Page text:

*****

Rick Harris:Hello, and thanks for having me here. I appreciate it.
Mel Renfrow:Yeah. We were just, we were just talking. It's the end of August here. What was it like when you walked out of the hotel this morning?
Rick Harris:Eighty degrees and muggy. Different from Seattle. Seattle's a little bit drizzly today and mid to high fifties.
Mel Renfrow:So I miss it. I miss it already. You'll be back. I'll
Rick Harris:be back.
Mel Renfrow:What time was that when you walked up?
Rick Harris:Walked out of the hotel 6:30 CST. So time zones, we'll probably chat a little bit about that. Exactly. Trying to get caught up with that.
Mel Renfrow:We'll hold on tight because Daniel was just saying that, heat index is gonna feel like a 105 today.
Rick Harris:Right. Yeah. That's a little a little more than I'm used to.
Mel Renfrow:Well, I'm I'm really glad you're here. Thank you for flying in, and you're here this week for the Acoustical Ceiling Summit. So getting a lot of business done while you're here.
Rick Harris:I'm gonna try to participate in the summit, but I actually have 3 to 4 other meetings going on. And I'll be back again after Labor Day for a client summit here in in our HQ. So, yeah, I'll be bouncing around offices today and chatting with different people about different things.
Mel Renfrow:Well, that is a great segue. So I wanna start just first, let's do quick background. K. So you joined, PCI July of 2015, correct?
Rick Harris:Correct.
Mel Renfrow:So why don't you tell kind of how did you get started in construction, and then how did you wind up here?
Rick Harris:Completely by accident. I was attending the University of Washington at the time. Like a lot of kids, I wasn't sure what I was going to do and I wound up having myself too much fun there and needed a summertime job. And so a friend was aware of a company that was hiring people. So I started my career as a utility man and apprentice and a journeyman and a foreman.
Rick Harris:And that was with a family owned company back in the Pacific Northwest. So I spent my entire career in the Northwest. And after several years of being, you know, as part of the the field forces, I actually walked out of a building and someone dropped a ladder from multiple floors above, and it landed on the back of my head and my shoulders. And it it kinda opened my eyes. It was one of the first fortuitous events that leads me to where I am today.
Rick Harris:So I went back to school at night and the I think the company thought that I was too much of a liability in the field anymore. So they moved me into the office and let me start estimating and project managing and working with clients. And so I was there for 7 or 8 years. And oddly, it it it being a family owned company, their focus, they did focus on their people, but not in the way that an employee owned company does. And my younger brother and I thought there was a better way to do it.

*****

Problem details: In the interview, why was Rick Harris moved from the field into the office?

(Collected data)

*****

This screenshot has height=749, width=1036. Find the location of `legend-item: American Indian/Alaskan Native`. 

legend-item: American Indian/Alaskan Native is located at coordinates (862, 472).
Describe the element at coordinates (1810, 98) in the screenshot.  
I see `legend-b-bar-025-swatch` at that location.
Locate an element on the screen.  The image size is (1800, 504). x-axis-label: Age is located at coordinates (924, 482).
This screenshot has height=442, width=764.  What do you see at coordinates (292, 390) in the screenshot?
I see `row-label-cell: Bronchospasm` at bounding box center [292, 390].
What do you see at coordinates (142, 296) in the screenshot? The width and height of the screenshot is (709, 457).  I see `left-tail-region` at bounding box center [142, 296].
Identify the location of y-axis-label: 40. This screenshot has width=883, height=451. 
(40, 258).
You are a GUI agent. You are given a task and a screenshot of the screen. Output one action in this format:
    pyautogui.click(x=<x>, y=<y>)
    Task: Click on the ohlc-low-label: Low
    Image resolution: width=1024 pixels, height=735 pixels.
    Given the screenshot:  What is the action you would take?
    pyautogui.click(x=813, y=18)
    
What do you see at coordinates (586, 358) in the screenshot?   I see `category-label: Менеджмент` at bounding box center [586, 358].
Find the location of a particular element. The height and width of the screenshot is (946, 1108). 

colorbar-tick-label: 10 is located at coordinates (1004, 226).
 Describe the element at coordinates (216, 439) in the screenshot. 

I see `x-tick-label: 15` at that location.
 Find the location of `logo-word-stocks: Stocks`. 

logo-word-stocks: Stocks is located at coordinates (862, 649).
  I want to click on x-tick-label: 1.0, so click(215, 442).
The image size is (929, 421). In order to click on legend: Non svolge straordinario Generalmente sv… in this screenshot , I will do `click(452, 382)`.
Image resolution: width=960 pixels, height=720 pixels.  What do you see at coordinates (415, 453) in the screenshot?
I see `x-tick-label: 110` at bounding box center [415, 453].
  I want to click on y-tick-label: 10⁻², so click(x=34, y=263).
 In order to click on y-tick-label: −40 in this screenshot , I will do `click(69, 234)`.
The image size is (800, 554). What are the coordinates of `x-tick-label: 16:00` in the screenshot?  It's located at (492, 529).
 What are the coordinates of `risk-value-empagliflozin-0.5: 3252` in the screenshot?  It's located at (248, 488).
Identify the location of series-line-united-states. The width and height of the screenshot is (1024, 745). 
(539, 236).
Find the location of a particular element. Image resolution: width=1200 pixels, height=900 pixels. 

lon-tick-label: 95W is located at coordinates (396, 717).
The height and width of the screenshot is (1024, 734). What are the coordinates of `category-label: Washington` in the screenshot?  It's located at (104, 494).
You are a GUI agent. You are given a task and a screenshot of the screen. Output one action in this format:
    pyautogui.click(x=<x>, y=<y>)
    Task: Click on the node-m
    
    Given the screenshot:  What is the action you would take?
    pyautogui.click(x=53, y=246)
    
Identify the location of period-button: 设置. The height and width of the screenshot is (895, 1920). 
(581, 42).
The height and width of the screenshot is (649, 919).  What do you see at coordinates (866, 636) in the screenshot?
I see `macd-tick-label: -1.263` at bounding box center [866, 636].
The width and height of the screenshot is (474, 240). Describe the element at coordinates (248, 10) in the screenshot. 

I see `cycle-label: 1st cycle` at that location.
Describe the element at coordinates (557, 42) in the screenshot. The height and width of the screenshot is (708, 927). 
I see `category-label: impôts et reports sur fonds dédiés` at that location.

*****

Output of the task: Harris says he believes the company thought he had become too much of a liability to keep working in the field. So they moved him into the office, where he started estimating, project managing and working with clients.